Bodycams & Tactical Operations

Considerations for deployment in the tactical arena

By Ed Allen  |   Nov 6, 2015
Photo Georgetown (Texas) PD

[Publisher’s Note: This article was originally published in the Spring 2015 issue of the National Tactical Officers Association’s professional journal, The Tactical Edge, and is reprinted with permission.]

The use of video recording devices is not new to the law enforcement profession, nor is it new to the community members with whom we interact. But in decades past, mobile video recording devices were bulky, expensive and often complex to operate. Both the public and law enforcement agencies were slow to use them en masse. As the technology improved, however, devices became more compact, intuitive and affordable. Newer video media formats allow data to be stored and shared freely among users. And thus we have found ourselves in a time where few law enforcement officers have not heard the cautionary statement from a trainer or supervisor: “Assume that you are always being video recorded.”

So what has changed in the last year? Everything!

First, it’s important to recognize that 90% of Americans own a cell phone and 58% own a smart phone, all of which are likely capable of capturing video.1 Smart phones, of course, allow the user to upload content (like video) instantaneously, which is important considering that 74% of technology-savvy adults utilize some form of social media.2 With approximately 800,000 sworn law enforcement officers in the United States3 generating hundreds of thousands of officer-citizen contacts daily, it is almost inconceivable to think that many of those contacts are not already being recorded by the public. So the potential for having your actions recorded is always there.

What changed in 2014 is not what the public is recording, it is why they are recording. The events surrounding the Michael Brown and Eric Garner cases reignited the national discussion on body-worn cameras. In the past, it was a discussion that some in our profession embraced and some avoided. But the increase in citizen-generated video and the call for more body-worn cameras (BWC) are motivated by the same central theme — a mistrust of law enforcement.

At the peak of the event in Ferguson, Missouri, the national media, in large part, implied that very few law enforcement officers could be trusted, and that one of the most viable solutions to this was more BWCs. There was very little discussion about the hundreds of thousands of daily citizen officer contacts that are largely positive and do not result in any type of use-of-force or complaint on the officer’s behavior. Despite that, the spark ignited on the national BWC discussion and continues to burn.

There is no doubt that there is much work to be done in some communities on reestablishing legitimacy in policing and racial relations, as well as educating community members on law enforcement operations. But the success or failure of those efforts will not alter the outcome of the discussion surrounding BWCs.

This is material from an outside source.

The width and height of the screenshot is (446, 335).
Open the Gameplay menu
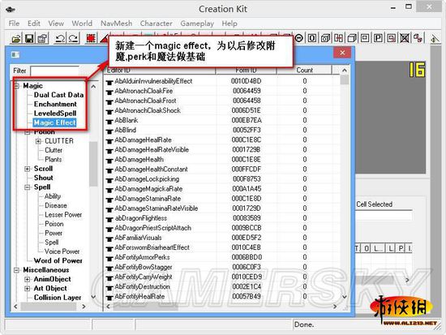coord(197,24)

We have reached a point in this country where the public we serve now expects this. Even those members of the public who have been the most ardent supporters of law enforcement have a difficult time arguing against the use of BWCs. The only rational argument against their use, at this point, is the cost that will be passed on to the taxpayer and potential privacy infringement issues that could occur, absent appropriate policy controls and procedures.

Questions to Consider

If your agency decides not to implement a BWC program, you will at a minimum have to publicly explain why. If you chose to only implement it for a portion of your agency or only during certain types of interaction with the public, you still will have to explain why. But if your agency chooses to fully implement an agency-wide program, consider the following questions.

• Do your tactical officers use the same BWC for patrol operations as they do for SWAT? Or do they use another device? Are the procedures for use the same?

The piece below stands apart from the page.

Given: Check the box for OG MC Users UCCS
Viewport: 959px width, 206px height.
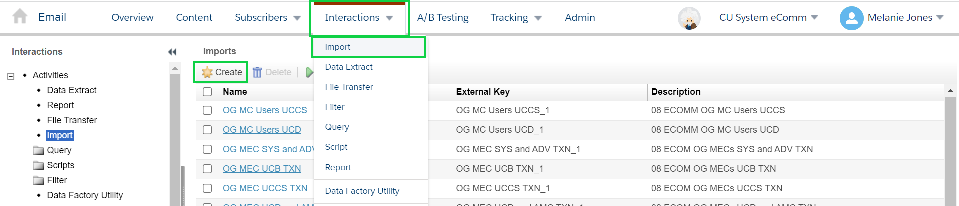Looking at the screenshot, I should pyautogui.click(x=207, y=110).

• If your tactical team uses any type of device that views video, such as pole cameras, robots, UAVs, canine cameras, etc., can you record it?

• Are you prepared to store, redact and share that data the same way you do for your BWCs?

• Will your tactical officers have the ability to review video prior to authoring an after-action report?

• Are you prepared for the public to see the way your tactical operators behave?

By now, you have likely been engaged in such discussions with the public, your peers or at a command decision-making level. While the bulk of these discussions have likely focused on the use of BWCs by patrol officers, we cannot underestimate the impact any decision related to BWCs will have on an agency’s tactical operations. If the expectation of the public is that BWCs will improve professionalism, increase transparency and reduce illegitimate complaints against patrol officers, why wouldn’t there be the same expectation for officers operating in a tactical environment? More importantly, why wouldn’t we want that as well? What is it we are doing in tactical operations that we don’t want people to see?


Clearly, true operational security issues would be one of the few exceptions, but we should be careful not to overuse that justification while at the same time posting videos and pictures of training and operations on social media sites. We should also realize that many individual state public records laws will require that we disclose certain information.

In any case, law enforcement decision-makers need to have frank discussions about the impact on their operations, and more importantly, should be prepared to articulate their rationale for or against BWCs in tactical operations.